Longtime SF Giants division rivals suffer laughable collapse
The 111-win Dodgers were the prohibitive favorites to not only defeat the Padres in the NLDS but to advance to the World Series. Those dreams were dashed on Saturday night as the Padres clinched the series behind a strong, six-inning effort from Joe Musgrove.
It was a disappointing season for Giants fans, but they would prefer any team but the Dodgers to win the World Series, so Saturday night's defeat served as a nice consolation prize.
The Padres will face off against the Philadelphia Phillies in the NLCS in a matchup that few could have predicted. San Diego defeated a pair of 100-win teams in the New York Mets and the Dodgers, whereas the Phillies upended any expectations of the Braves advancing to the World Series.
It is a matchup of improbables but that is sometimes the case with playoff baseball. It is not always the best team that wins, but rather it is which team is hotter at the time. For the Padres, they were clearly the hotter team as they tallied three straight wins against the Dodgers.
A lot of the narrative right now is how baseball can fix the playoffs, so that the better team advances in a more predictable pattern. I think that is what makes baseball unique is that the underdogs can come out on top in a short series.
In basketball, teams that are the No. 4 seed or lower rarely have a chance to do any damage in the postseason but playoff baseball is different. Over the course of a 162-game season, teams go through the ups and downs that come with the grind of baseball. The season can either prepare you for the playoffs or wear you down by the team you reach it.
The playoff structure is fine. The crapshoot that it is makes the Giants winning three championships in five seasons all the more special and memorable. On paper, the current Dodgers roster has more talent than any of the Giants teams from the championship run. However, the team that executes tends to be a very tough team to beat and the Giants executed on offense, defense, and in-game management.
In no way was luck ever a factor and attributing any of their wins to luck really takes away from the skill that comes from being able to win in baseball's biggest stage. The Giants had players who rose to the occasion again and again. It was not luck but part of their DNA.

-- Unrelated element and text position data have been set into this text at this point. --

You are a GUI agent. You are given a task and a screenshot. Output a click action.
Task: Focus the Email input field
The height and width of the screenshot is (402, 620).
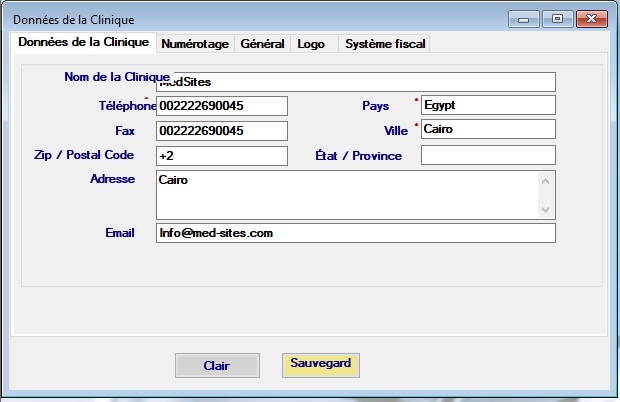tap(355, 232)
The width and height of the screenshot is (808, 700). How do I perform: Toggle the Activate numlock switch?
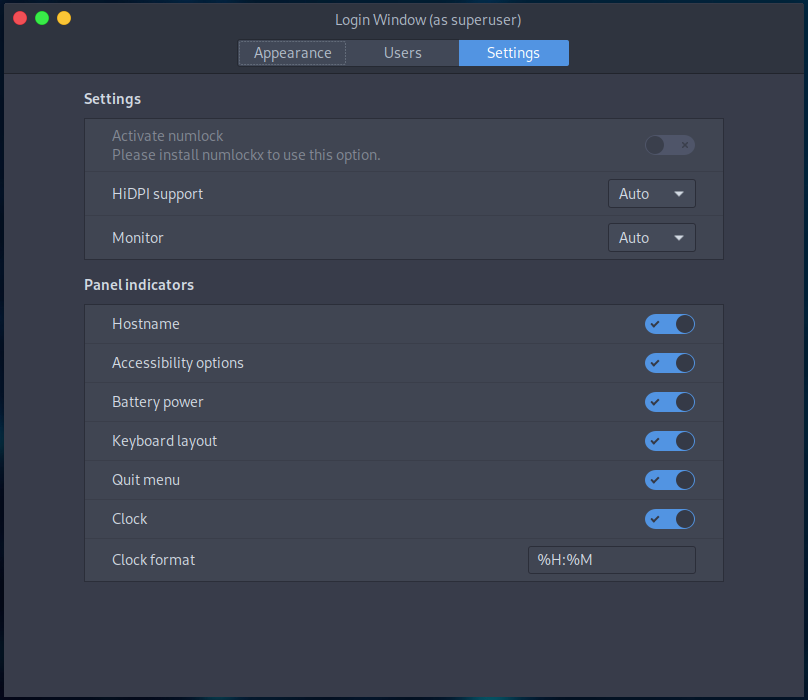[x=669, y=145]
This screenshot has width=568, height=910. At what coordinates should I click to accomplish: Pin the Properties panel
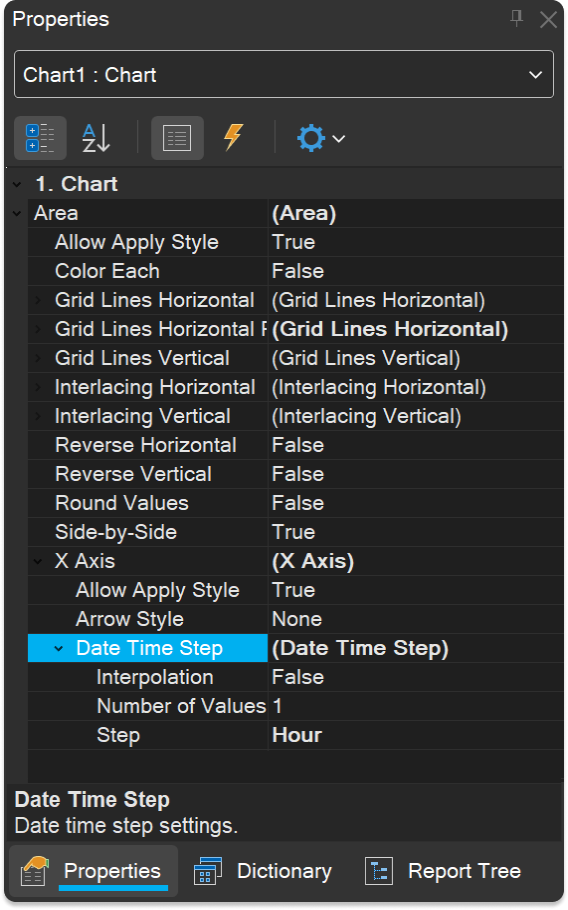click(x=516, y=19)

This is not about the Giants or their historic run. It is about the Dodgers. Where do they go from here? After winning 111 games in 2022, it felt like this would inevitably be their year, especially since manager Dave Roberts guaranteed it before the season even started.
They still have a supremely-talented roster. They have a couple of key free agents in shortstop Trea Turner and ace Clatyon Kershaw, but is there a move that they can make that assures that they will not be disappointed yet against next October?
I do not know the answer to this but we have seen this same story play out for the past five or six seasons. They suffered another tough collapse and are going to spend the entire winter trying to figure out where it all went wrong.